Bunun bir başkanlık sistemi olmadığı açıkça ortada. Türk usulü bir başkanlık sistemi getirmeye çalışan Recep Tayyip Erdoğan ne diyor: Dünyadaki uygulamalara bakarız, hepsinin en iyi bölümlerini alır burada uygularız. Ne diyor yandaş, yalaka medyası: Türk usulü başkanlık sistemi neden olmasın. Hatta daha da iyi olabilir. Buna sultanlık filan yakıştırmaları abesle iştigaldir.
Birkaç kez, Napolyon Bonaparte’ın yeğeni Louis Bonaparte’ı yazdım. Seçimle gelen cumhurbaşkanıydı, yasaları değiştirerek, polis gücünü güçlendirerek, yargıyı ele geçirerek imparatorluk yolunu açtı ve bunu Victor Hugo gibi aydınlar da dahil, hiçkimse engelleyemedi. Sandı ki Fransa halkı, Napolyon Bonaparte dönemindeki imparatorluk günleri yeniden gelecek, Fransa bir çok alanda savaşlar kazanıp sınırlarını genişletecek ve ülkeye refah gelecek. Oysa Louis Bonaparte’ın öyle bir niyeti yoktu. Tek amacı imparator olmaktı. Fransa’nın son imparatoru olduğunu da bilemezdi zaten, ama tarihe adil ve saygın bir imparator olarak değil, son imparator olarak geçti.

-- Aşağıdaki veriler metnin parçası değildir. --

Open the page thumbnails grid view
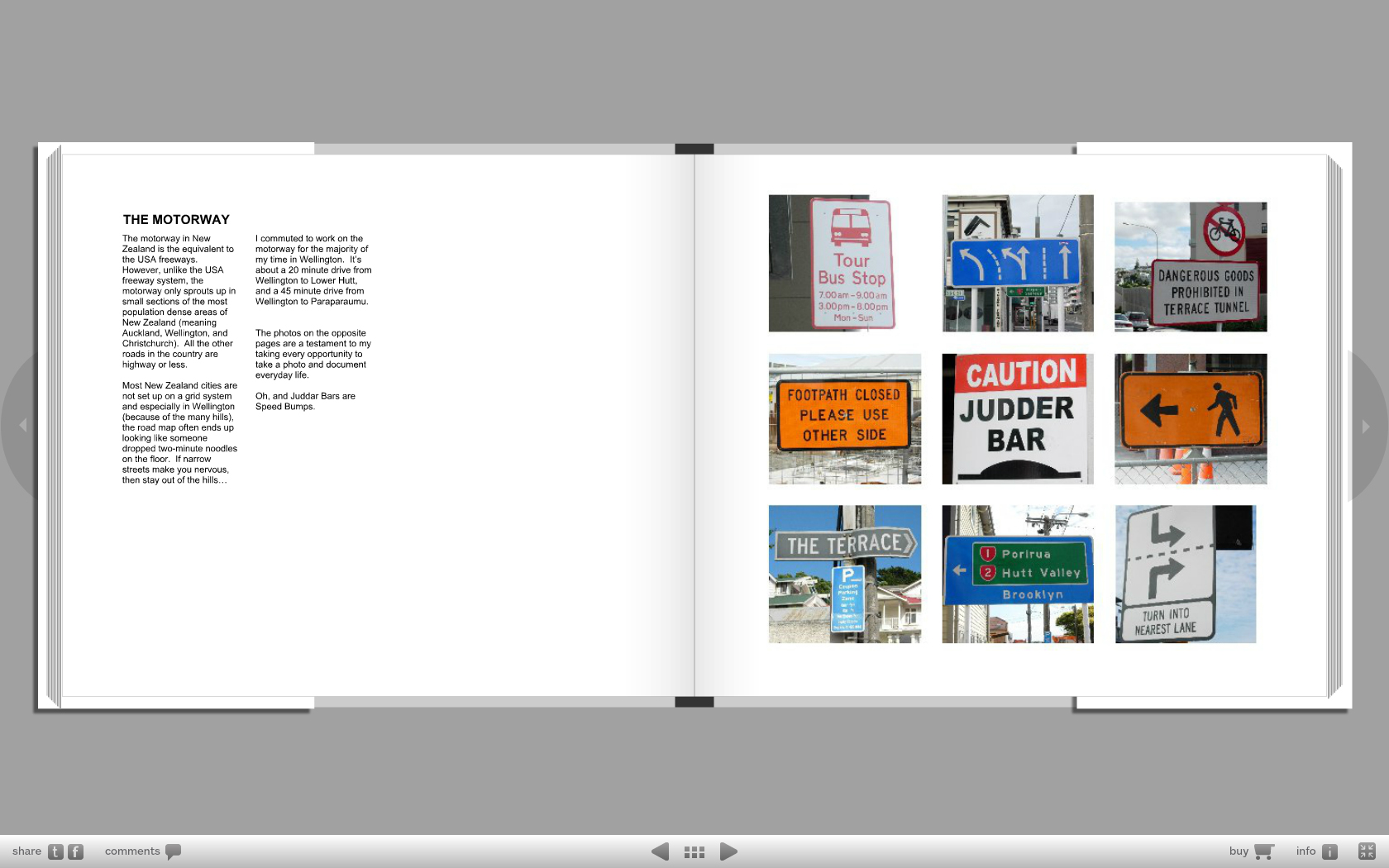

Cumhurbaşkanı Erdoğan’a «diktatör” dediğinizde kızıyor. İmparator dediğinizde de kızıyor. Türk usulü başkanlık sisteminin nasıl olacağı konusunda hiç ipucu vermiyor, ama belli ki tüm yetkileri elinde toplamak istiyor. Yandaş gazeteleri ise pompalıyor: Erdoğan’ın istediği başkanlık sisteminde bağımsız yargı, bağımsız yürütme ve bağımsız parlamento olacak…
Kendisi ne diyor: Parlamenter sistem kalkınma için bir ayak bağı oluşturuyor. Başkanlık sistemi bütün dünyada uygulanan başarılı bir sistemdir.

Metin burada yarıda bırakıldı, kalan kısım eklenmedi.